The treatment of rheumatoid arthritis is beyond the scope of this volume and the interested reader is directed to the 2021 American College of Rheumatology Guideline for the Treatment of Rheumatoid Arthritis [https://doi.org/10.1002/acr.24596]. In brief, there are many effective medications for rheumatoid arthritis, and patients who are treated early in their course have fewer systematic complications and less joint damage. Beyond the traditional use of NSAID and corticosteroids, so-called disease-modifying antirheumatic drugs (DMARDs) can markedly suppress the disease. The knee arthritis itself can be treated with local injection, topical medicines, and physical therapy.

Risk Factors and Prevention

Risk factors for knee osteoarthritis include trauma, obesity and genetics. In general, these are not modifiable. Activity is not a risk factor, except to the extent that activity overall might be construed as a risk factor for trauma, which in turn can lead to arthritis. (Aging is a risk factor for arthritis, but dying before aging is usually worse.)
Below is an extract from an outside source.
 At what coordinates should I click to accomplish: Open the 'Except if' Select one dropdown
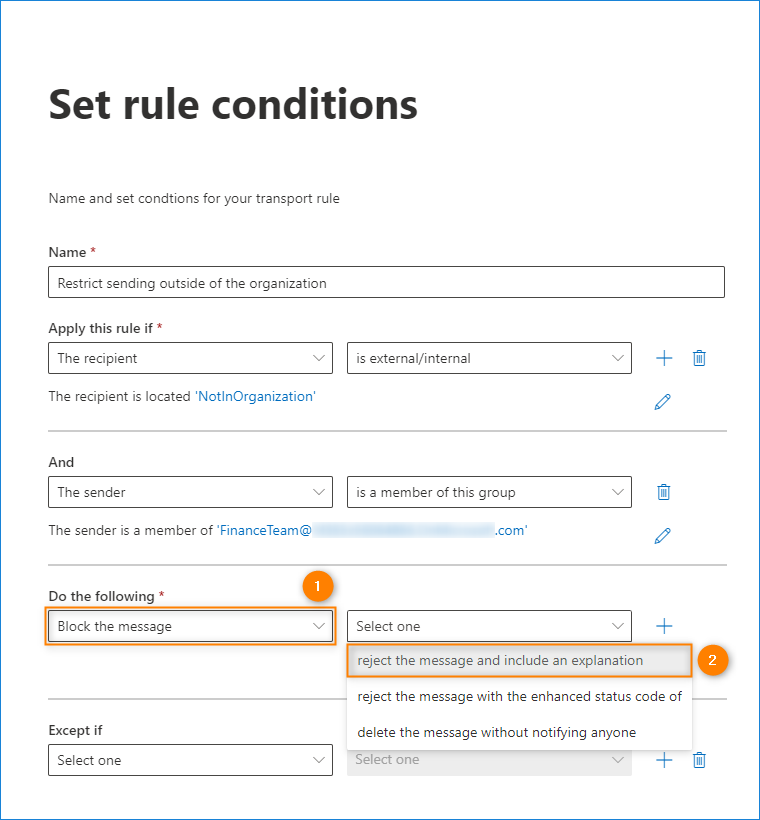click(x=190, y=760)
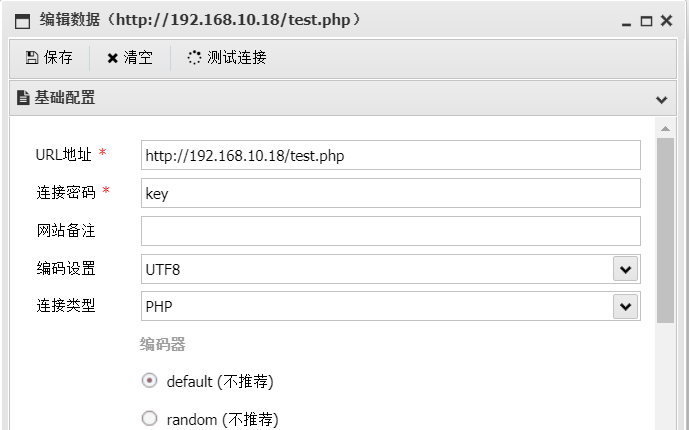Close the edit data window

(666, 21)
Exercises to increase flexibility and strength can help foster a sense of wellbeing, even when irreversible damage to the articular surface is present.

Miscellany

The use of circulating rheumatoid factor to screen for rheumatoid arthritis in the general population is not justified, despite a relatively high sensitivity and specificity. This is because of the low overall prevalence of disease. Assume that sensitivity is 80% and a specificity of 90%. In a population in which rheumatoid arthritis has a 1% prevalence, Bayes theorem tells us that a positive test will raise the post-test probability of rheumatoid arthritis to only 13%.

Key Terms

Osteoarthrosis, knee, degenerative joint disease, knee osteotomy, knee replacement

Skills

Obtain a comprehensive medical history. Perform a skillful physical examination. Interpret radiographs. Formulate a treatment plan based on patient preferences in the context of their own natural history of disease and the strengths and limitations of the various interventions.